満を持してあの“大物”が挑戦だ。元旦から放映されているテレビCMで、「人生初の標準体形」を手に入れることを宣言したのは、巨漢タレント、松村邦洋。“デブキャラ”で名を売る松村だが、現在の108キロ前後から80キロに落とす決意なのだという。
これまでもライザップは、タレントの遠藤章造、元プロボクサーで俳優の赤井英和、エコノミストの森永卓郎氏などをCMに起用し、見事な「激やせ」ぶりで話題を集めてきた。
CM人気は見事に営業に反映され、2012年に事業を始めたばかりだが、今では全国に店舗を展開するほか、中国やシンガポールにも出店。ライザップの運営会社は2016年3月期の連結売上高が前年同期比42%増の554億円、営業利益は2・4倍の50億円をたたき出した。それでも通過点とばかりに、20年に売上高3000億円を達成する目標を掲げ、現在は札幌証券取引所の新興企業向け市場に上場しているが、東証1部をゴールに目指しているようだ。
もっともこれまでの足取りが順風だったわけではない。むしろ、七転び八起きと言うべきか。現社長の瀬戸健氏が03年に前身の美容・健康通販の健康コーポレーションを創業したが、経営は安定せず、さまざまな通販商品に手を出し、破綻の危機にも直面した。
フィットネスクラブ事業でようやく芽が出てからは、一気に業績が浮上。冒頭で紹介した通りの派手な広告宣伝活動も当たり、業界の風雲児となったライザップは、いよいよ本格的に業容を拡大するべく、M&A(企業の合併・買収)戦略を強化し、まずはアパレルの不振企業を飲み込んでいく。婦人服販売の馬里邑、アンティローザ、三鈴を次々と傘下に収めた。

**表示された情報:**
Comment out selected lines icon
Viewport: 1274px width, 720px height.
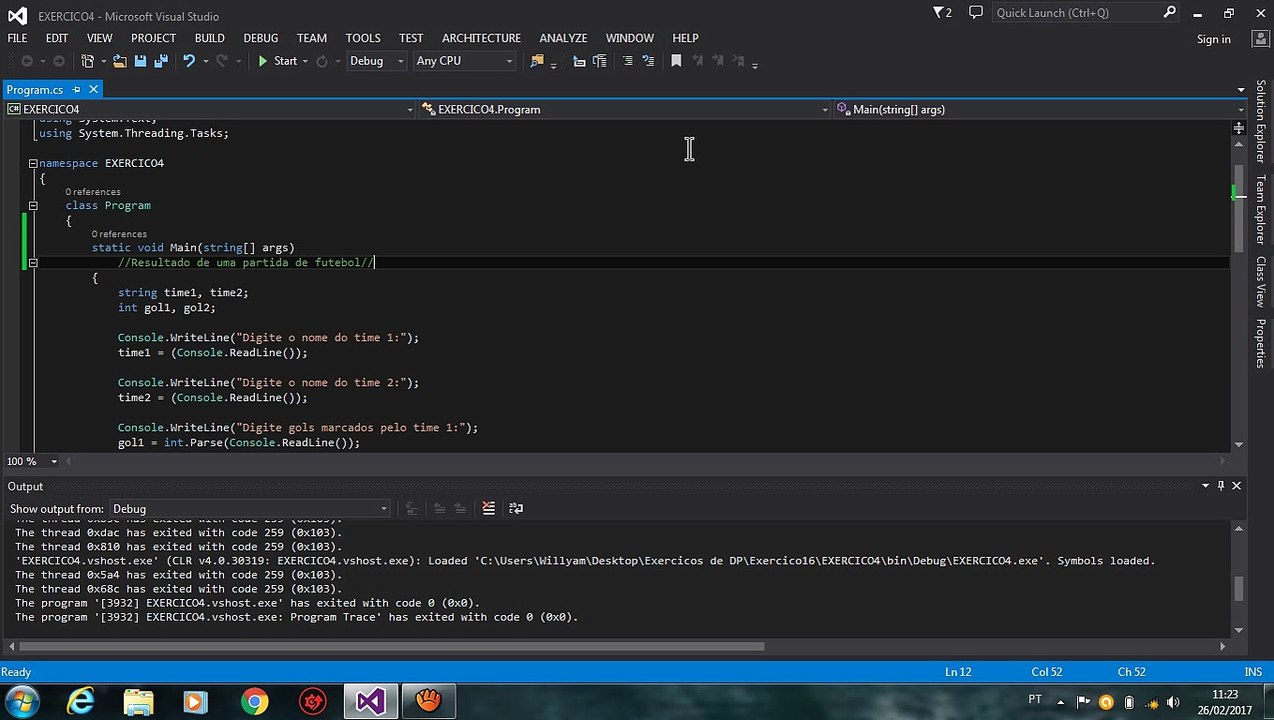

**課題の目標:** ライザップに関する記事のうち、「もっともこれまでの足取りが順」から始まり「ンティローザ、三鈴を次々と傘下に収めた。」まで続く部分を書き写してください。その際、「フィットネスクラブ事業」を「トレーニングジム事業」に置き換えてください。 上に並んだ行は参照しなくてかまいません。

**本課題の解答:**
もっともこれまでの足取りが順風だったわけではない。むしろ、七転び八起きと言うべきか。現社長の瀬戸健氏が03年に前身の美容・健康通販の健康コーポレーションを創業したが、経営は安定せず、さまざまな通販商品に手を出し、破綻の危機にも直面した。
トレーニングジム事業でようやく芽が出てからは、一気に業績が浮上。冒頭で紹介した通りの派手な広告宣伝活動も当たり、業界の風雲児となったライザップは、いよいよ本格的に業容を拡大するべく、M&A(企業の合併・買収)戦略を強化し、まずはアパレルの不振企業を飲み込んでいく。婦人服販売の馬里邑、アンティローザ、三鈴を次々と傘下に収めた。